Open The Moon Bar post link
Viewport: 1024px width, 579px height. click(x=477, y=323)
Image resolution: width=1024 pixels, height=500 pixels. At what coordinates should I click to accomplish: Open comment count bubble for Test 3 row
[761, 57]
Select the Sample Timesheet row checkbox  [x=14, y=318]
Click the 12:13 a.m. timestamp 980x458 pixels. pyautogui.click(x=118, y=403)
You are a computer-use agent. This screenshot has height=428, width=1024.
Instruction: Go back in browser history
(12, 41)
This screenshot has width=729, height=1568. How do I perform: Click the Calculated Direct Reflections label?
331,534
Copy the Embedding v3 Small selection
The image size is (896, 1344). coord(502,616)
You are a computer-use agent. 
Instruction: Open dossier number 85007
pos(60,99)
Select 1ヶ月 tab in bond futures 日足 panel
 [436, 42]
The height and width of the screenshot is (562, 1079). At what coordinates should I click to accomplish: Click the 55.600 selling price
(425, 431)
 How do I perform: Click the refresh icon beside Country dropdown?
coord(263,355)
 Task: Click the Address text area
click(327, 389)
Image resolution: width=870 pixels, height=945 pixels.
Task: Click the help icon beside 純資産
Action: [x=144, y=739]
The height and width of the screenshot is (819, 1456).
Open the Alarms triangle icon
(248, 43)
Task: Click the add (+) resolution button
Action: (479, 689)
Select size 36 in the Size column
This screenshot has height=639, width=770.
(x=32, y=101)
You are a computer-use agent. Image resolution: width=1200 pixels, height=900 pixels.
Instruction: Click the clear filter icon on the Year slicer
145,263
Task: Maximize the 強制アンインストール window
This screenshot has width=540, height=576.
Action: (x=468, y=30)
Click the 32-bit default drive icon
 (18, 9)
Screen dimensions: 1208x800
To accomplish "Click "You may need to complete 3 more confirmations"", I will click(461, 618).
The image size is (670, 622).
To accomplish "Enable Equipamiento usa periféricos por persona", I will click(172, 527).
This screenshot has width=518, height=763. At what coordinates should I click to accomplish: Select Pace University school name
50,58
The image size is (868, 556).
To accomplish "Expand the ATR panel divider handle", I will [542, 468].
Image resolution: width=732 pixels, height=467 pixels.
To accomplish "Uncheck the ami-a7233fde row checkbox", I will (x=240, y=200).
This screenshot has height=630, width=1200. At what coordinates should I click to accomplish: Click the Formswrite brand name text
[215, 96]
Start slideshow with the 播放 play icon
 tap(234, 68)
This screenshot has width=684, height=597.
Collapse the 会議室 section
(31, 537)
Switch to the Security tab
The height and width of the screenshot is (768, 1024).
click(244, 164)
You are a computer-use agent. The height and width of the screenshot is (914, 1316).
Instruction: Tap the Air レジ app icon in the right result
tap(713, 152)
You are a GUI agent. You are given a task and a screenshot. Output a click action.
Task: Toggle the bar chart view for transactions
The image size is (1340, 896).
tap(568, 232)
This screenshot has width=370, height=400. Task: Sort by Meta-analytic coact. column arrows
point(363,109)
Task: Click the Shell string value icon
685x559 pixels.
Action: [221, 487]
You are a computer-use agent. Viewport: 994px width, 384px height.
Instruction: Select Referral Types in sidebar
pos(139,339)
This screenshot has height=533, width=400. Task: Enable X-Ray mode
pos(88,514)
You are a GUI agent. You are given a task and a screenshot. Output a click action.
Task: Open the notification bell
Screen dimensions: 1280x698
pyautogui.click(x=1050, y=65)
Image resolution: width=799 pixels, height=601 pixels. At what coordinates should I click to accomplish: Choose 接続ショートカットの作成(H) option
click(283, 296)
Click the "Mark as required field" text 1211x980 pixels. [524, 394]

# # # # # # #

• WHAT IS EXPECTED:
Make a word-for-word transcription of the listing above.

• RESPONSE TO THE TASK:
Open The Moon Bar post link
Viewport: 1024px width, 579px height. click(x=477, y=323)
Image resolution: width=1024 pixels, height=500 pixels. At what coordinates should I click to accomplish: Open comment count bubble for Test 3 row
[761, 57]
Select the Sample Timesheet row checkbox  [x=14, y=318]
Click the 12:13 a.m. timestamp 980x458 pixels. pyautogui.click(x=118, y=403)
You are a computer-use agent. This screenshot has height=428, width=1024.
Instruction: Go back in browser history
(12, 41)
This screenshot has width=729, height=1568. How do I perform: Click the Calculated Direct Reflections label?
331,534
Copy the Embedding v3 Small selection
The image size is (896, 1344). coord(502,616)
You are a computer-use agent. 
Instruction: Open dossier number 85007
pos(60,99)
Select 1ヶ月 tab in bond futures 日足 panel
 [436, 42]
The height and width of the screenshot is (562, 1079). At what coordinates should I click to accomplish: Click the 55.600 selling price
(425, 431)
 How do I perform: Click the refresh icon beside Country dropdown?
coord(263,355)
 Task: Click the Address text area
click(327, 389)
Image resolution: width=870 pixels, height=945 pixels.
Task: Click the help icon beside 純資産
Action: [x=144, y=739]
The height and width of the screenshot is (819, 1456).
Open the Alarms triangle icon
(248, 43)
Task: Click the add (+) resolution button
Action: (479, 689)
Select size 36 in the Size column
This screenshot has height=639, width=770.
(x=32, y=101)
You are a computer-use agent. Image resolution: width=1200 pixels, height=900 pixels.
Instruction: Click the clear filter icon on the Year slicer
145,263
Task: Maximize the 強制アンインストール window
This screenshot has width=540, height=576.
Action: (x=468, y=30)
Click the 32-bit default drive icon
 (18, 9)
Screen dimensions: 1208x800
To accomplish "Click "You may need to complete 3 more confirmations"", I will click(461, 618).
The image size is (670, 622).
To accomplish "Enable Equipamiento usa periféricos por persona", I will click(172, 527).
This screenshot has width=518, height=763. At what coordinates should I click to accomplish: Select Pace University school name
50,58
The image size is (868, 556).
To accomplish "Expand the ATR panel divider handle", I will [542, 468].
Image resolution: width=732 pixels, height=467 pixels.
To accomplish "Uncheck the ami-a7233fde row checkbox", I will (x=240, y=200).
This screenshot has height=630, width=1200. At what coordinates should I click to accomplish: Click the Formswrite brand name text
[215, 96]
Start slideshow with the 播放 play icon
 tap(234, 68)
This screenshot has width=684, height=597.
Collapse the 会議室 section
(31, 537)
Switch to the Security tab
The height and width of the screenshot is (768, 1024).
click(244, 164)
You are a computer-use agent. The height and width of the screenshot is (914, 1316).
Instruction: Tap the Air レジ app icon in the right result
tap(713, 152)
You are a GUI agent. You are given a task and a screenshot. Output a click action.
Task: Toggle the bar chart view for transactions
The image size is (1340, 896).
tap(568, 232)
This screenshot has width=370, height=400. Task: Sort by Meta-analytic coact. column arrows
point(363,109)
Task: Click the Shell string value icon
685x559 pixels.
Action: [221, 487]
You are a computer-use agent. Viewport: 994px width, 384px height.
Instruction: Select Referral Types in sidebar
pos(139,339)
This screenshot has height=533, width=400. Task: Enable X-Ray mode
pos(88,514)
You are a GUI agent. You are given a task and a screenshot. Output a click action.
Task: Open the notification bell
Screen dimensions: 1280x698
pyautogui.click(x=1050, y=65)
Image resolution: width=799 pixels, height=601 pixels. At what coordinates should I click to accomplish: Choose 接続ショートカットの作成(H) option
click(283, 296)
Click the "Mark as required field" text 1211x980 pixels. [524, 394]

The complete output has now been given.